(Beginning of INPUT FOR THIS TASK)

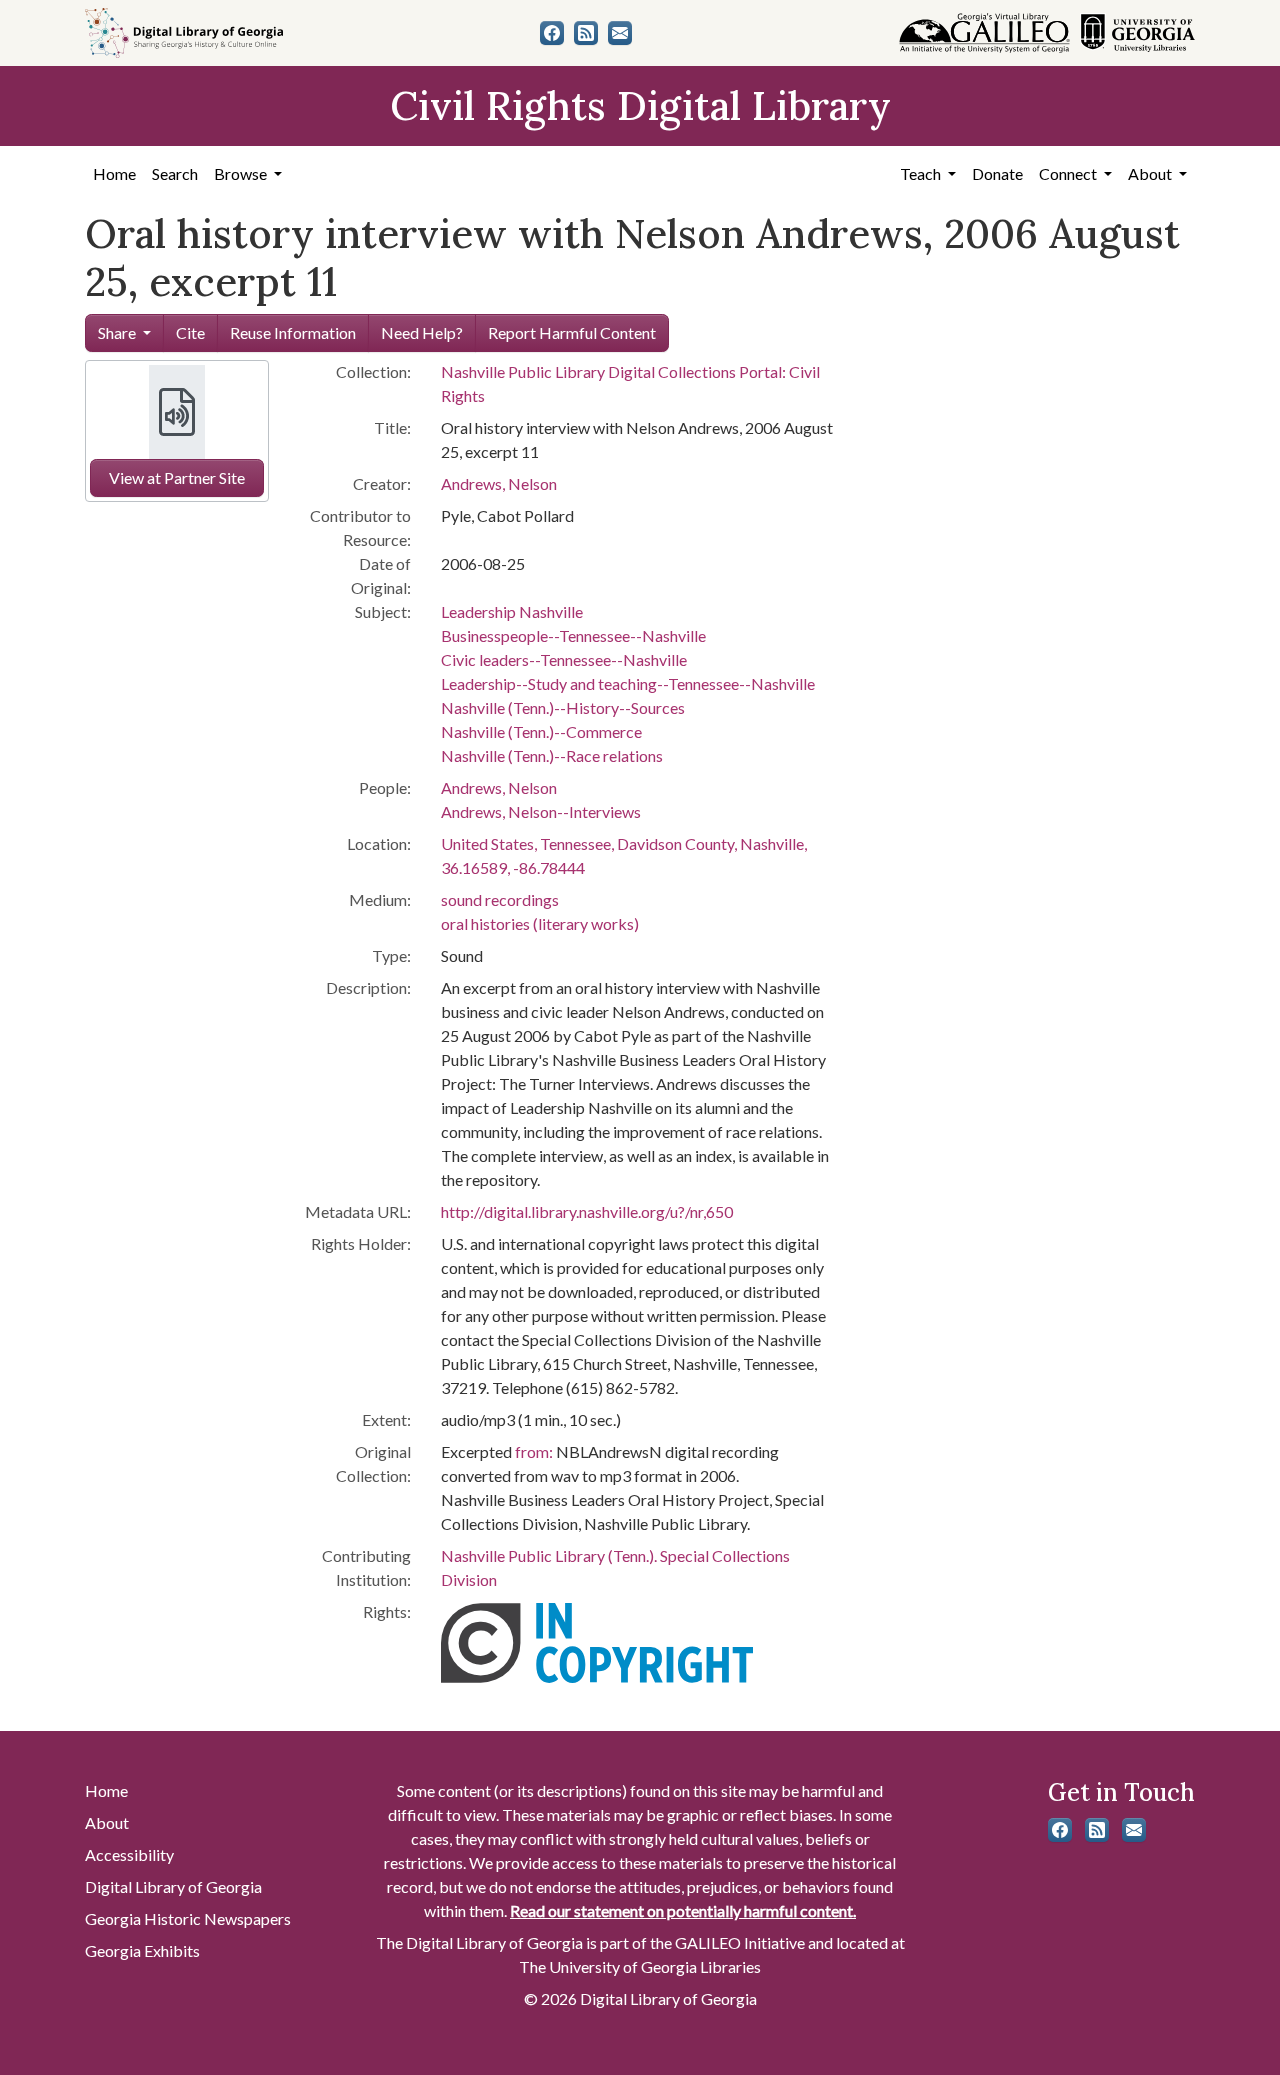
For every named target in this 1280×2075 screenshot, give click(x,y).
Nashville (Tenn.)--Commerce (541, 731)
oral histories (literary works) (540, 923)
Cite (190, 332)
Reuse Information (293, 332)
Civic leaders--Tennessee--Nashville (564, 659)
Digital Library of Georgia (173, 1886)
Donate (997, 173)
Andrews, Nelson (499, 483)
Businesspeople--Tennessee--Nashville (573, 635)
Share (117, 332)
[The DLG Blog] (586, 33)
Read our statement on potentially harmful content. (683, 1910)
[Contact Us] (620, 33)
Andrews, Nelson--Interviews (541, 811)
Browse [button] (242, 173)
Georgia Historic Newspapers (188, 1918)
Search (175, 173)
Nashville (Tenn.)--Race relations (552, 755)
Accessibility (129, 1854)
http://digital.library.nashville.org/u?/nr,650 (587, 1211)
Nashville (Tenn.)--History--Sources (563, 707)
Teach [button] (922, 173)
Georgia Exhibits (142, 1950)
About (107, 1822)
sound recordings (500, 899)
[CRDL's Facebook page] (552, 33)
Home (114, 173)
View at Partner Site (177, 477)
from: (534, 1451)
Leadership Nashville (512, 611)
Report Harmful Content (572, 332)
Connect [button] (1069, 173)
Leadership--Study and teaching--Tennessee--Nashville (628, 683)
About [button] (1151, 173)
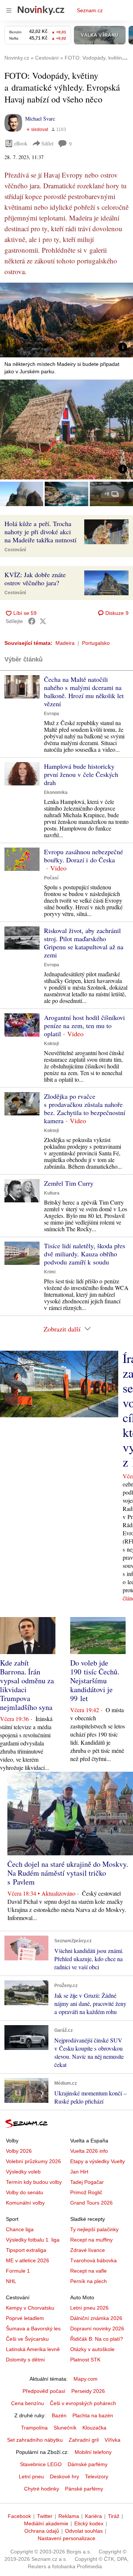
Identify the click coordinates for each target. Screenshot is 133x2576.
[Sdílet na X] (43, 621)
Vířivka (112, 2440)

(End of INPUT FOR THIS TASK)

TASK BRIEF -
All that is needed here is the run of lines from the one containing "View at Partner Site (177, 477)" through the end of the material above, reproduced exactly and without pictures.

REPLY TO THE EXERCISE -
View at Partner Site (177, 477)
from: (534, 1451)
Leadership Nashville (512, 611)
Report Harmful Content (572, 332)
Connect [button] (1069, 173)
Leadership--Study and teaching--Tennessee--Nashville (628, 683)
About [button] (1151, 173)
Identify the click coordinates for each target. Screenshot is 133x2576.
[Sdílet na X] (43, 621)
Vířivka (112, 2440)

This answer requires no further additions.